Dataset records
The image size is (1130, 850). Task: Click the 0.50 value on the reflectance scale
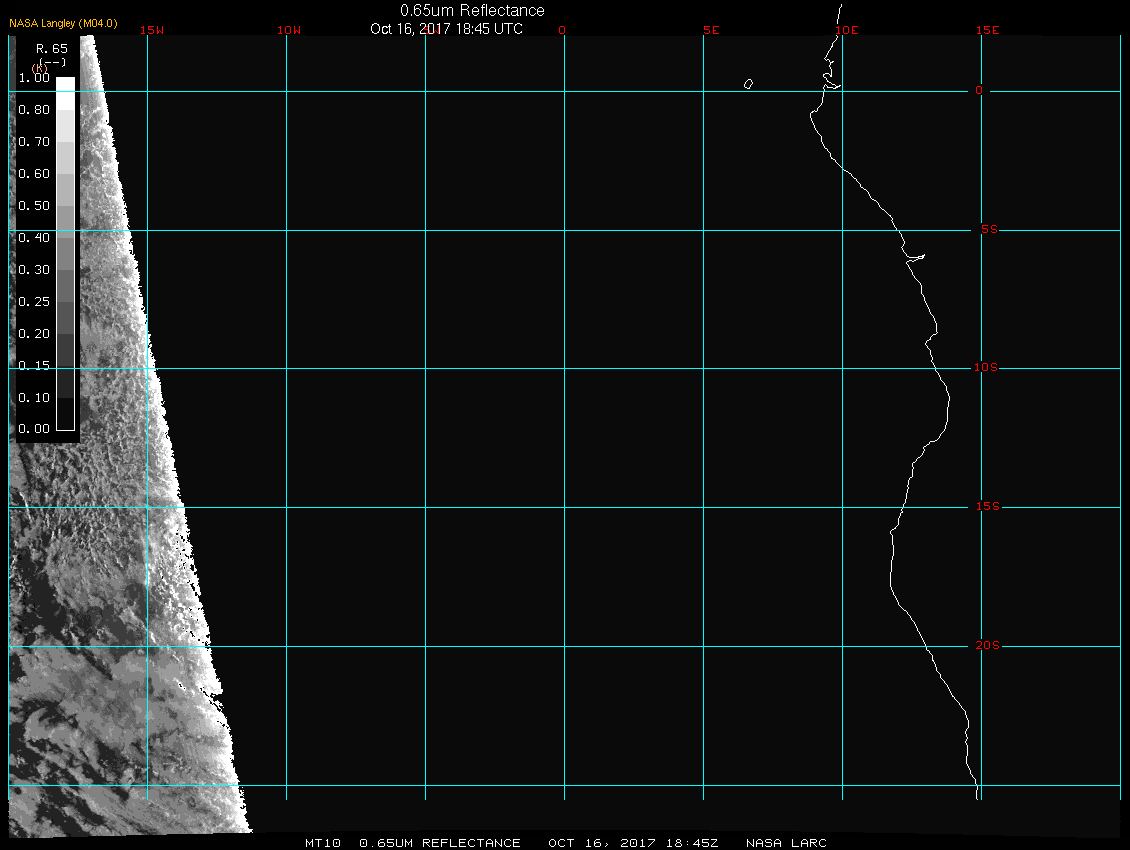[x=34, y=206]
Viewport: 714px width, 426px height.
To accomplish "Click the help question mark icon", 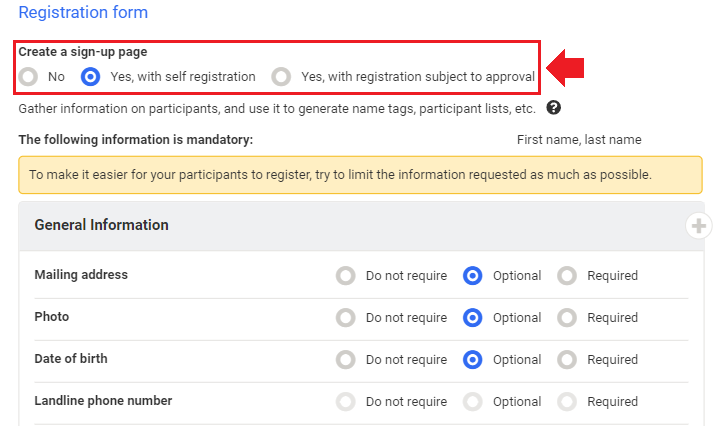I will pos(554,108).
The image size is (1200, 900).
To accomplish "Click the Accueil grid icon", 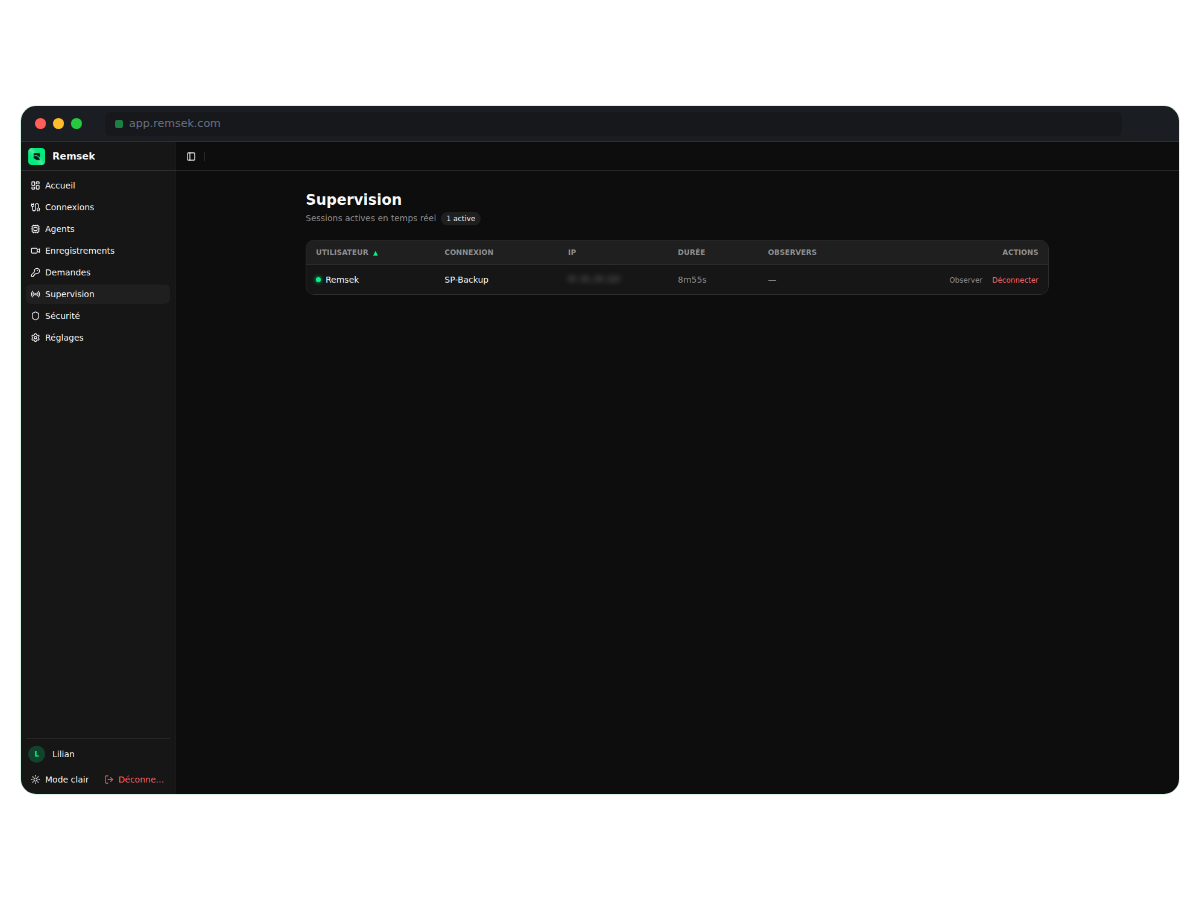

* Instructions for the task
Your task is to write out, exactly and without pictures, only the lines from the one holding "The image size is (1200, 900)." to the last line of the data.

* Output below
The image size is (1200, 900).
To accomplish "Click the Accueil grid icon", 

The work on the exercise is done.